Nucleotides are rejected if they do not have the correct base pairing 
(i.e., are unmatched). Even though these copying mechanisms proceed 
with high fidelity, mistakes are sometimes made through the insertion of 
a non-matching nucleotide, thus creating a mutation. Random mutation 
is one of the foundations for evolution, since it can introduce variations 
in the genetic code over time. 

The genome of an organism is made up of one or more long molecules 
of DNA that are organized into chromosomes. A chromosome consists 
of an uninterrupted length of double- stranded DNA that contains many 
genes. For most bacteria and fungi, the cells contain only one copy of 
the genetic material, and these organisms are called haploid. In higher 
organisms, two copies of each chromosome and its component genes are 
present; these organisms are called diploid. Human cells contain two sets 
of 23 chromosomes, for a total of 46. During reproduction 23 chromo- 
somes from the father and 23 from the mother are combined and mixed 
to make a new set of 46 chromosomes in the progeny.

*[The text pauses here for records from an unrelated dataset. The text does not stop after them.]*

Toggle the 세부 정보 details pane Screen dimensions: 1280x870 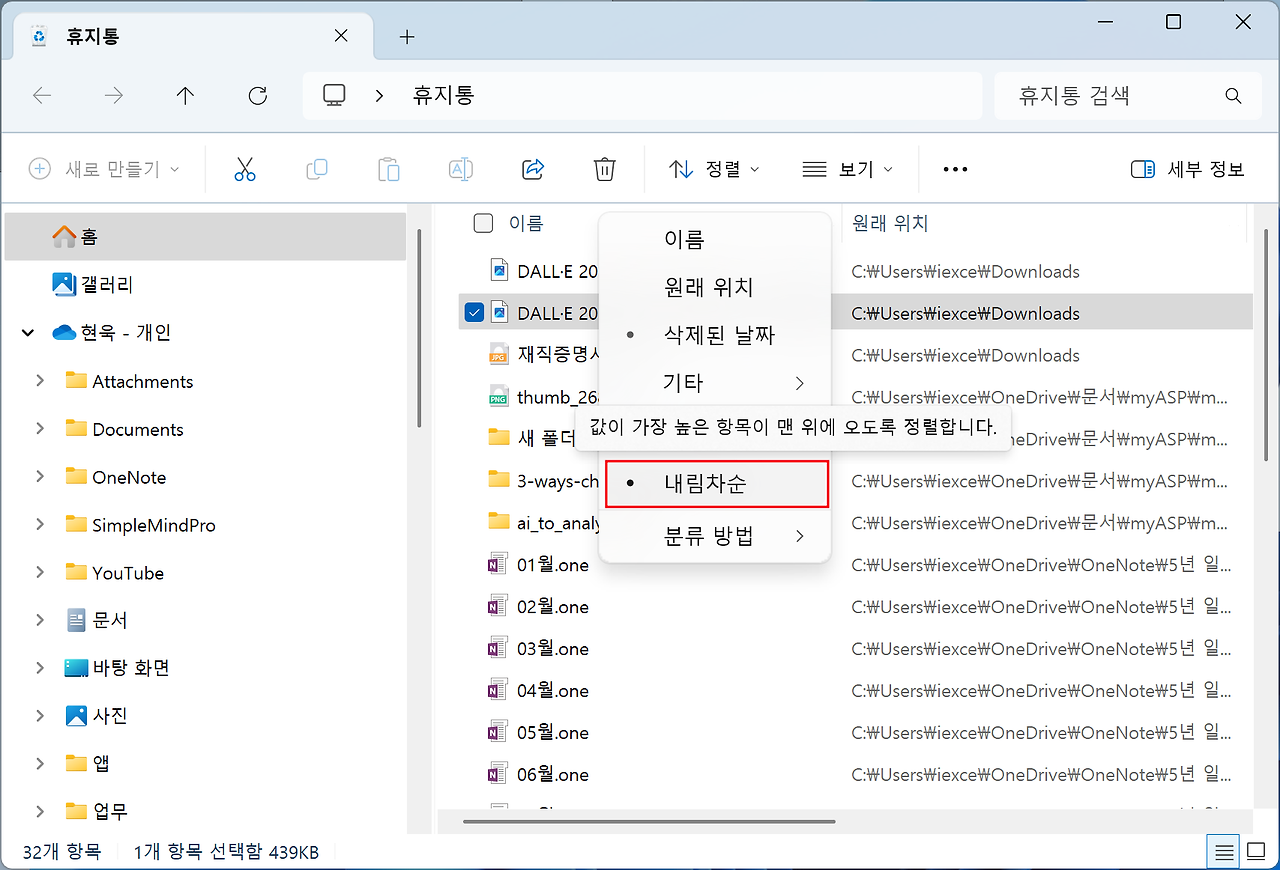click(x=1187, y=169)
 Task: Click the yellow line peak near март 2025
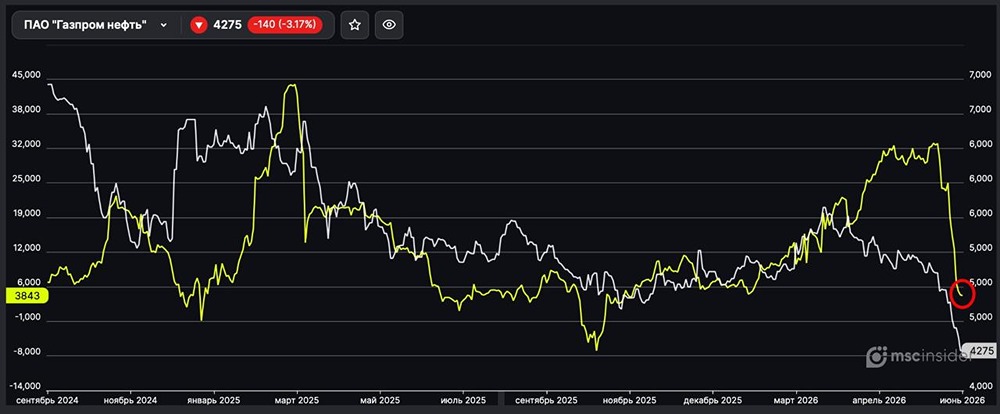[x=291, y=85]
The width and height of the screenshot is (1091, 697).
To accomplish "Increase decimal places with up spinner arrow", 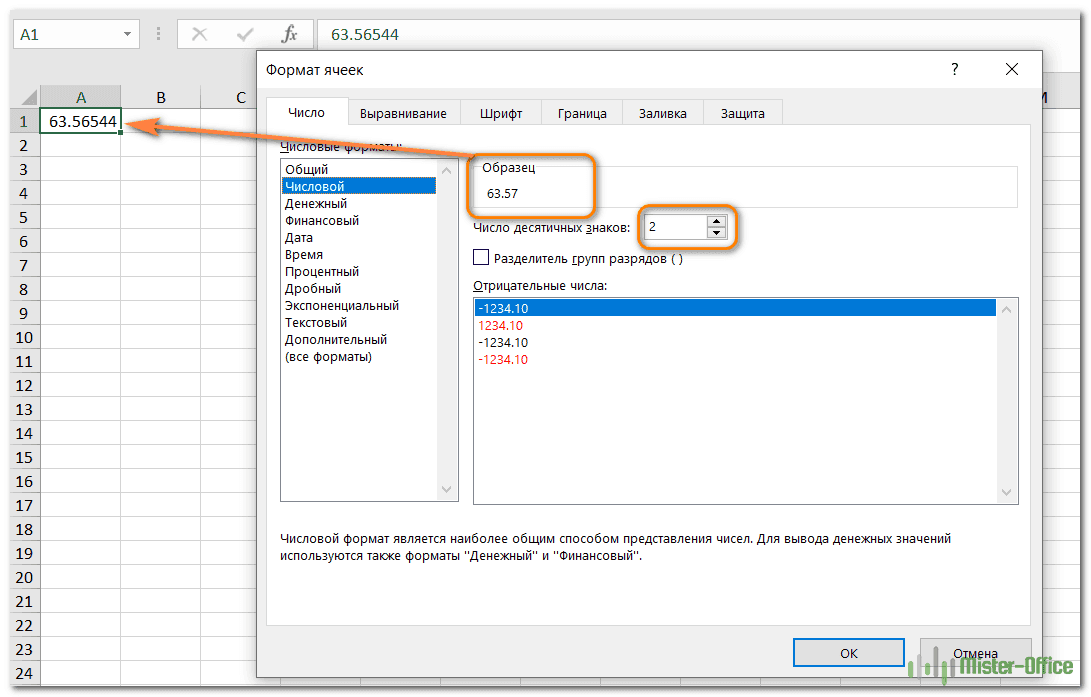I will (x=715, y=221).
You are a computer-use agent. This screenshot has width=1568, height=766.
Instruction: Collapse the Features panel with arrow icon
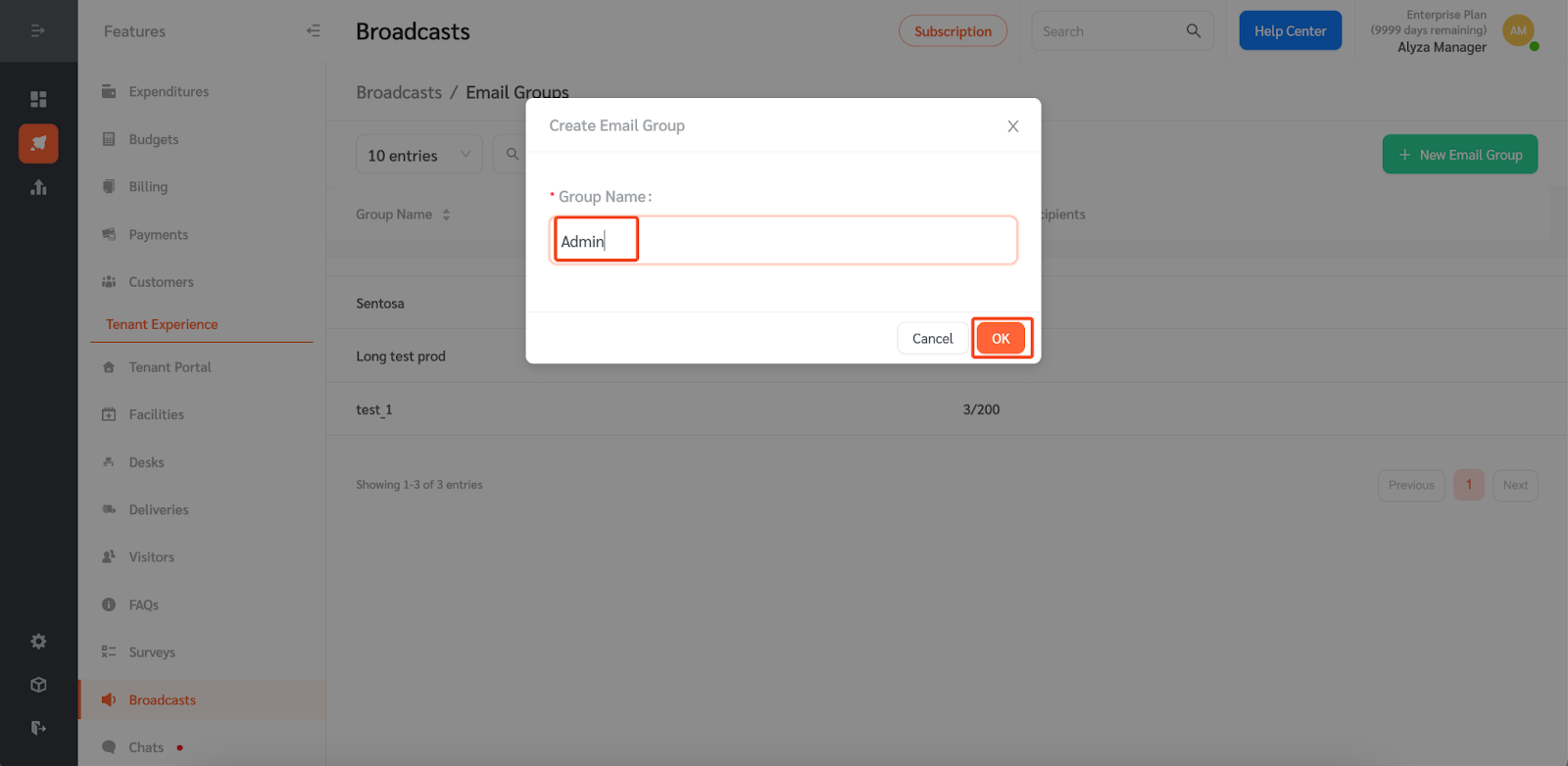pyautogui.click(x=314, y=31)
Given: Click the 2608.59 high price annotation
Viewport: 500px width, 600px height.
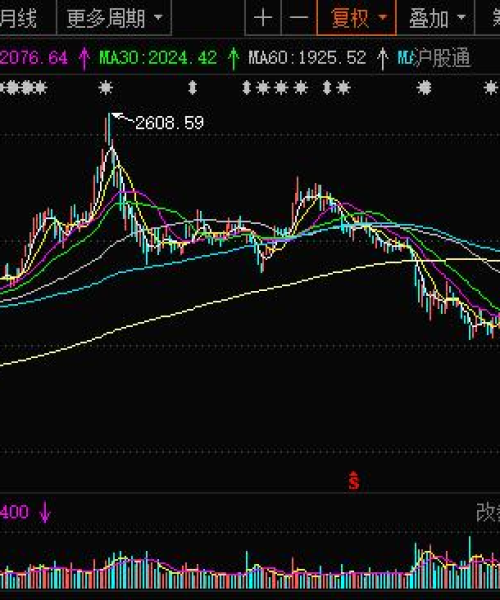Looking at the screenshot, I should [x=169, y=123].
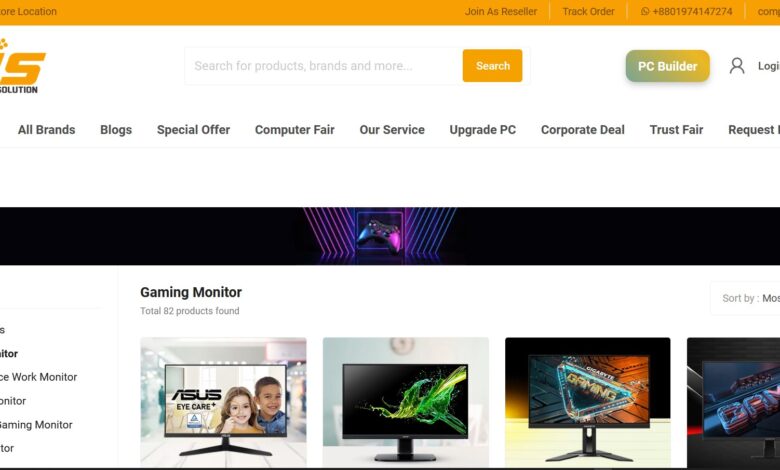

The chromosome 
pairs in the diploid cells may not be identical and may contain variants 
of the same gene. The variations have been created by random mutation 
over time. A mutation consists of a change in the sequence of base pairs 
(bp) in DNA. A mutation in a coding sequence may change the sequence 
of amino acids in the protein. Gene variants like this that occupy the 
same position or locus on a chromosome are called alleles. A gene may 
have multiple alleles. This mixing of gene variants explains how traits 
like eye color can be inherited from either the mother or the father. Two 
chromosomes with the same gene components are said to be homologous. 

The unit of replication is the chromosome. When a cell divides, all the 
chromosomes are replicated. When a chromosome is replicated, all its 
genes are replicated. In addition to containing information about a pro- 
tein component or function, genes also contain regulatory elements that 
determine when and where the gene in question needs to be transcribed 
and translated.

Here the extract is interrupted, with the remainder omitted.